Combined biological and cement solidification of lead-zinc tailings for backfill preparation and its environmental effects

Lead-zinc tailings (LZT) are known to contain excess lead (Pb) and zinc (Zn), posing potential environmental and human health risks if not properly managed. Cemented paste backfill (CPB) technology is a commonly used method for reutilizing waste tailings. However, the release of heavy metals from LZT after backfilling can be exacerbated by in-situ stress and surrounding pH conditions, leading to secondary environmental pollution and undermining mine stability. To address this problem, a novel and efficient in-situ encapsulated approach was proposed in this study. A biocemented lead-zinc tailing backfill (BPTB) was prepared by mixing cement, microbial solution, lead-zinc tailings, and water, with the aim of reducing the leaching behavior of lead-zinc and achieving environmentally friendly backfilling.
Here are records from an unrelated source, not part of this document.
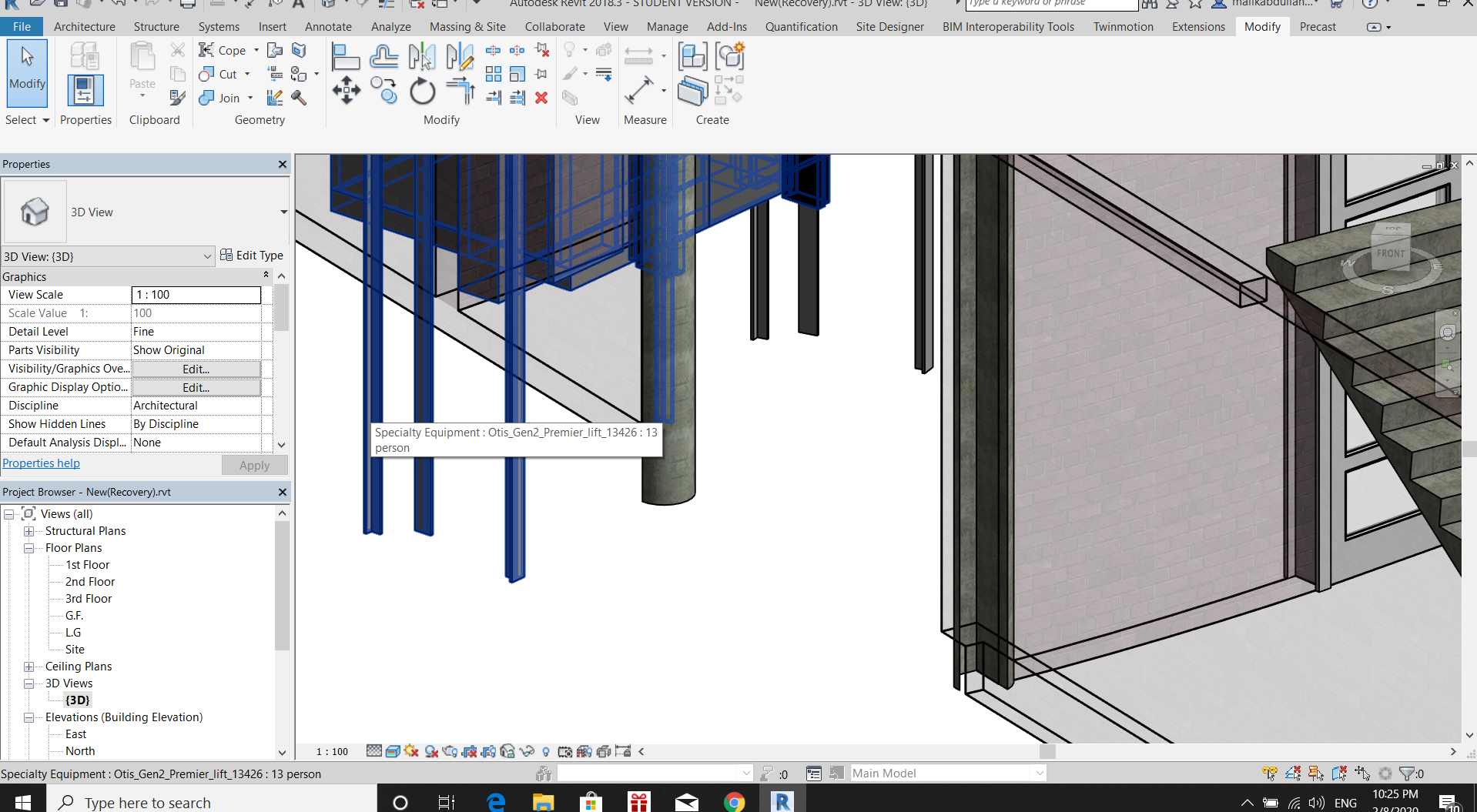Click the Offset tool icon

coord(383,57)
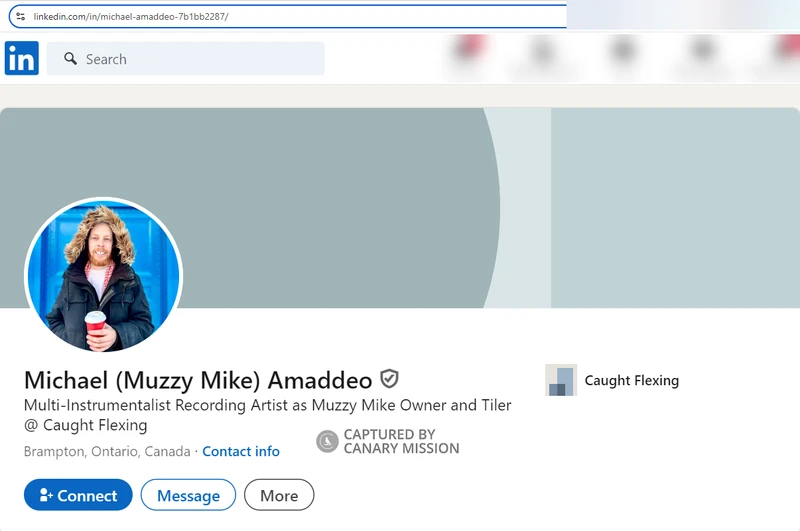The image size is (800, 531).
Task: Click leftmost blurred nav icon with red badge
Action: pos(468,53)
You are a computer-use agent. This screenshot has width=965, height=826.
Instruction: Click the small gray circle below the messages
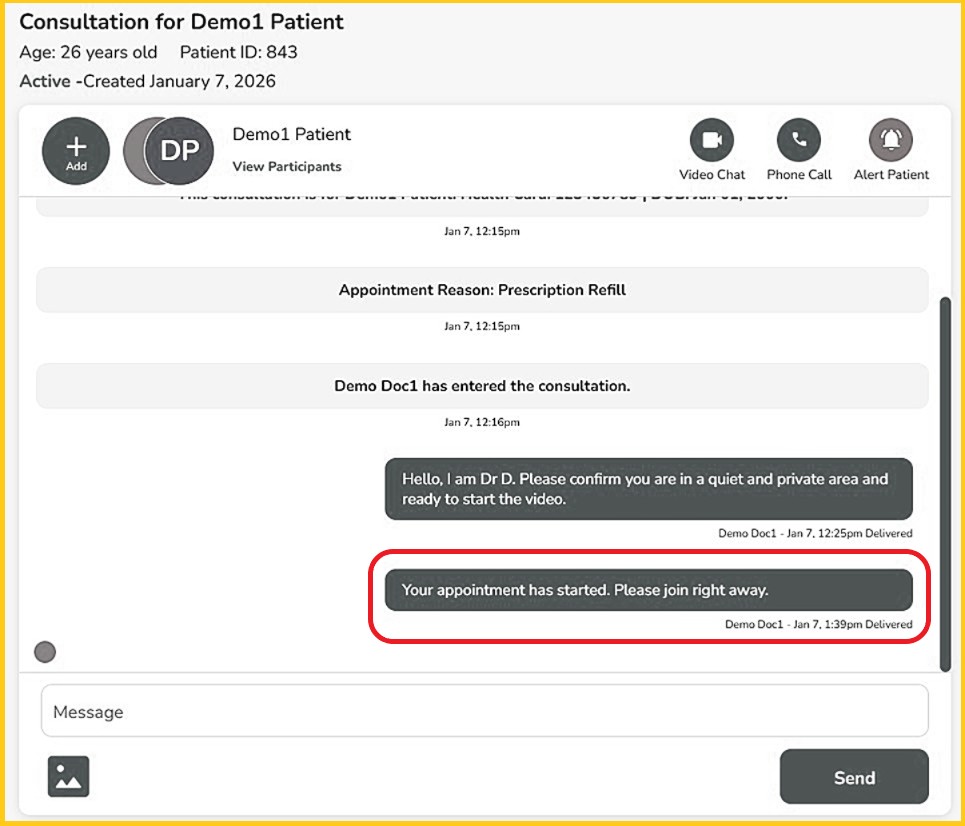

To validate the feasibility of this approach, a comprehensive series of physical, chemical, and characterization tests were conducted to evaluate the mechanical properties and environmental impact of BPTB. The results revealed that both cement and microbial solutions effectively immobilized lead-zinc, with the synergy of biomineralization and hydration maintaining the pH around 8 as well as minimizing the release of Pb and Zn. The leaching behavior of lead-zinc in samples treated with biosolution additives decreased by 43% and 75%, respectively, falling below the regulatory limits. Furthermore, biomineralization reduced the inhibitory effect of lead-zinc on cement hydration, resulting in a remarkable increase in the strength of BPTB by 115.2%−159.5% compared to conventional CPB. Additionally, the diffusion rate of Zn was found to be faster than that of Pb in the multi-competitive system. The test results validated the environmentally friendly backfilling potential of BPTB, thereby promoting the recycling and sustainable development of lead-zinc tailings.